Prete condannato per prostituzione minorile assolto grazie alla prescrizione: un cortocircuito che di certo alimenterà le “reazioni” tra “fan” e “detrattori” della riforma Bonafede sulla prescrizione ma che invece rivela, prima di tutto, un potenziale “cavillo” che dovrebbe far pensare e non poco sul nostro sistema giudiziario. Ora i fatti: come ben racconta Ferrarella sul Corriere della Sera, la storia scandalosa arriva da Milano-Baggio dove l’ex parroco Don Paolo Alberto Lesmo tra il 2009 e il 2011 avrebbe pagato in denaro un minorenne tossicodipendente per fare sesso con lui. Dopo il processo è stato condannato in primo grado nel 2016, in secondo grado nel 2018 e anche in via definitiva in Cassazione per aver commesso il fatto nelle stanze della sua canonica nella Parrocchia S.Marcellina: eppure, nonostante i 20 atti sessuali di prostituzione minorile accertati nei processo, il prete è graziato dalla prescrizione proprio presso la Corte di Cassazione. Come possibile? Spiega il CorSera: «causa del paradossale effetto dell’unico leggero ritocco procedurale alla sentenza sulla questione della sospensione condizionale o meno della pena».
PRETE SALVATO DALLA PRESCRIZIONE: COME È POTUTO SUCCEDERE?
L’iter è complesso e purtroppo trasforma una storia drammatica – con il 16enne che giunge alle accuse dopo un lungo colloquio con la sua psicologa intervenuta dopo il tentato suicidio del ragazzo abusato – in uno scandalo giudiziario purtroppo tutt’altro che “illegale” in termini di legge: dopo i verdetti confermati nei primi due gradi di giudizio, nel 2019 la Cassazione concede condanna per due motivi di ricorso su tre della difesa.

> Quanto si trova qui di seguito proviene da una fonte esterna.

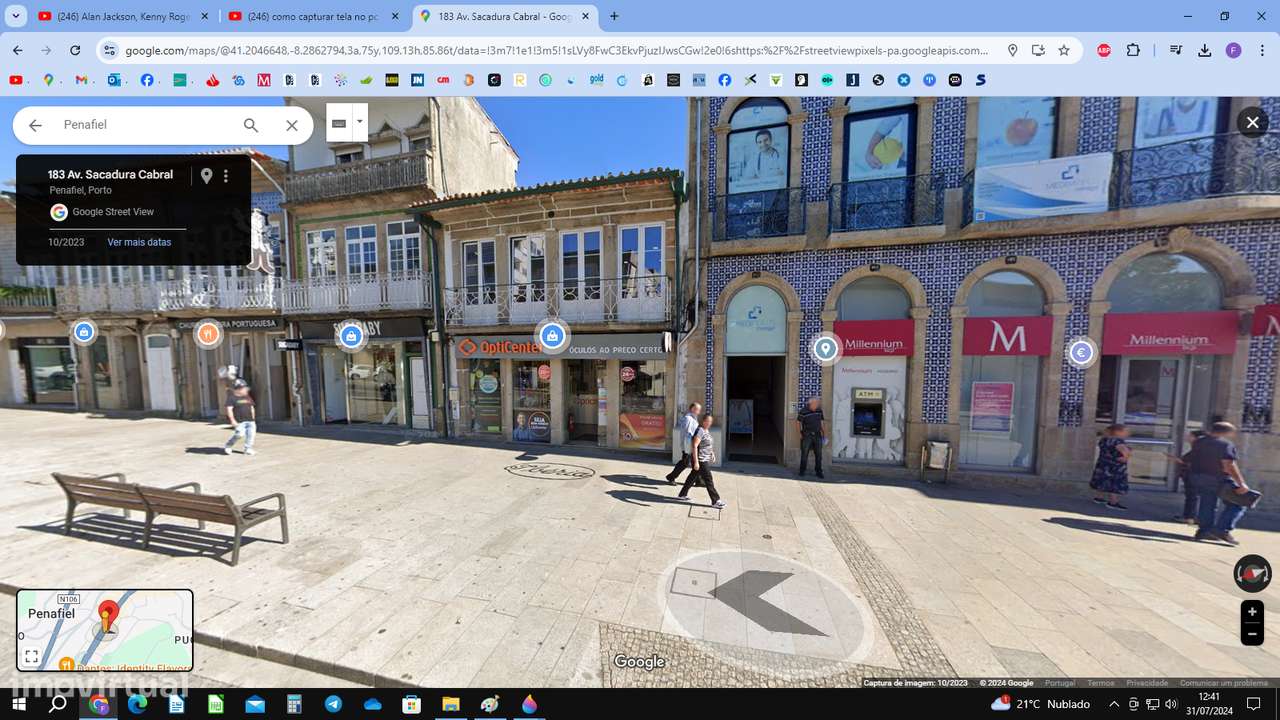The width and height of the screenshot is (1280, 720).
Task: Click the location pin icon on place card
Action: click(x=206, y=175)
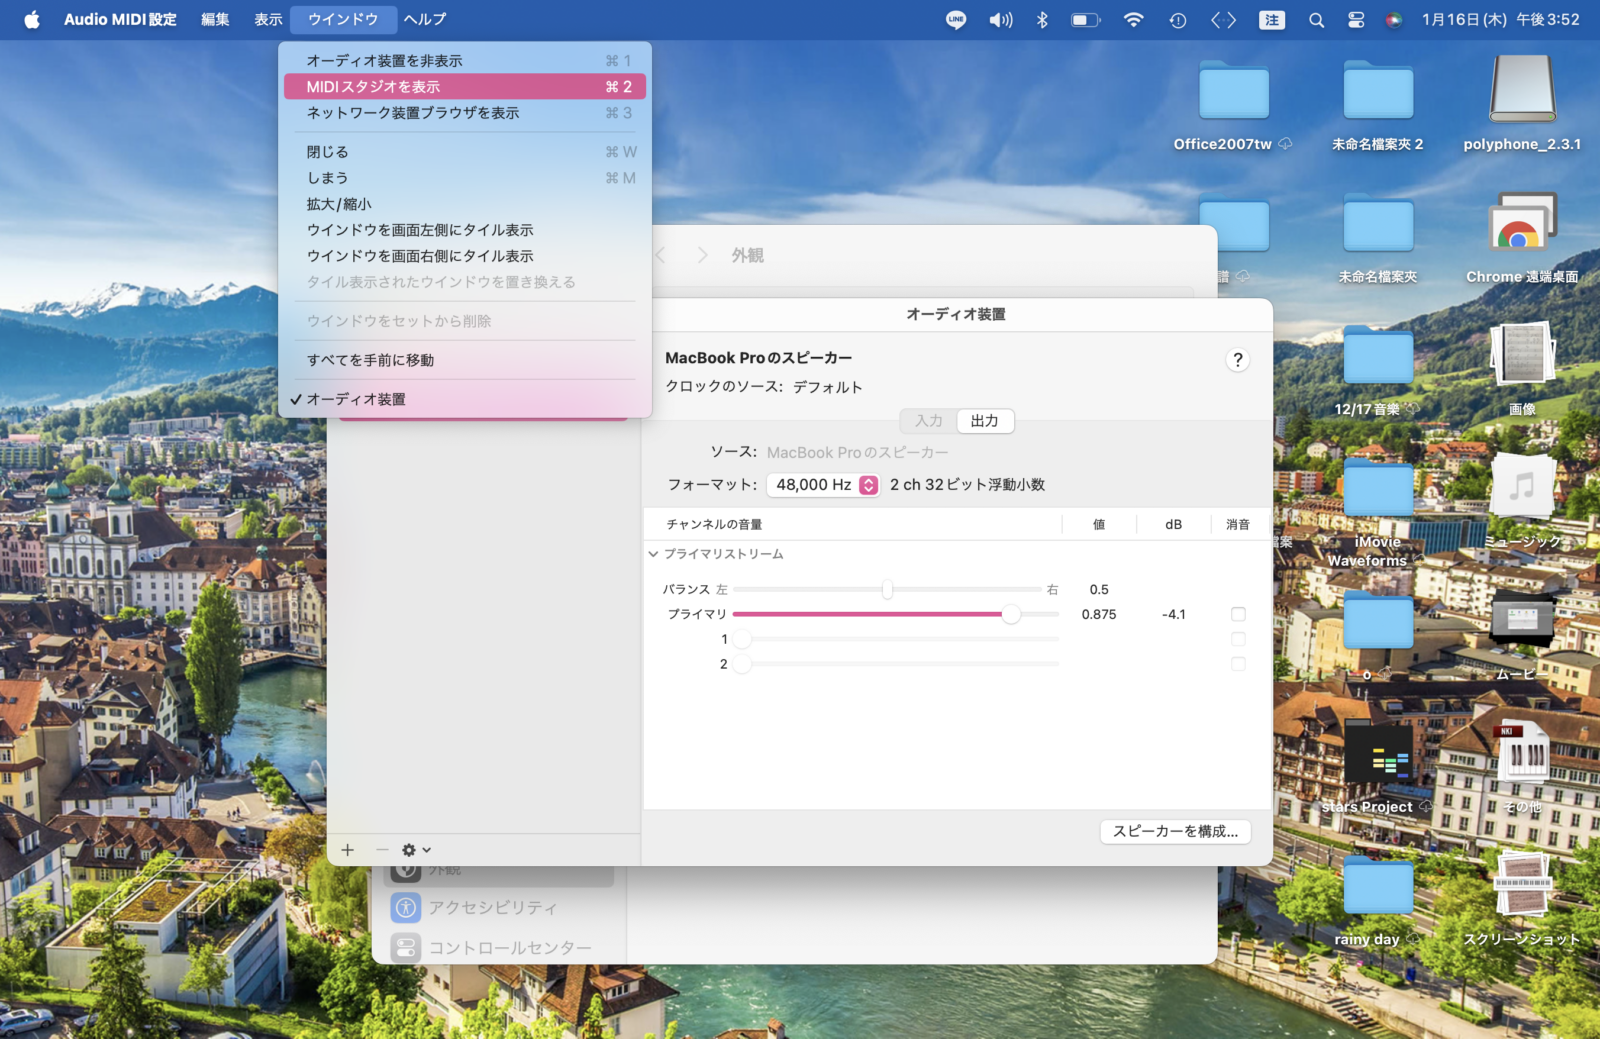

Ma è proprio sul terzo che scatta il cavillo: i giudici bocciano la motivazione del diniego della sospensione condizionale della pena (per «mancata resipiscenza») a fronte del fatto «che il prete fosse stato sospeso dal ministero e spostato in una comunità di sostegno psicologico». Ancora Ferrarella illustra, su dati della Cassazione, il colpo di scena che ora pone il sacerdote di fatto libero e non più condannabile: «la fondatezza del terzo motivo di ricorso fa sì che si formi “un valido rapporto di impugnazione” al momento della sua presentazione, “e quindi consente di rilevare” adesso “la prescrizione del reato” (6 anni più un quarto: 7 anni e mezzo dall’ultimo atto sessuale l’1 gennaio 2011) “maturata” l’1 luglio 2018 “successivamente alla impugnata sentenza” d’ Appello del 20 giugno 2018». Con l’attuale riforma Bonafede questo cortocircuito non sarebbe più avvenuto, ma in realtà già nel 2017 con la precedente riforma Orlando del Governo Renzi le norme sulla prescrizione sono mutuate anche per evitare casi limite del genere: di fatto in quella legge venivano concessi 18 mesi supplementari per rifare Appello-bis e Cassazione-Bis.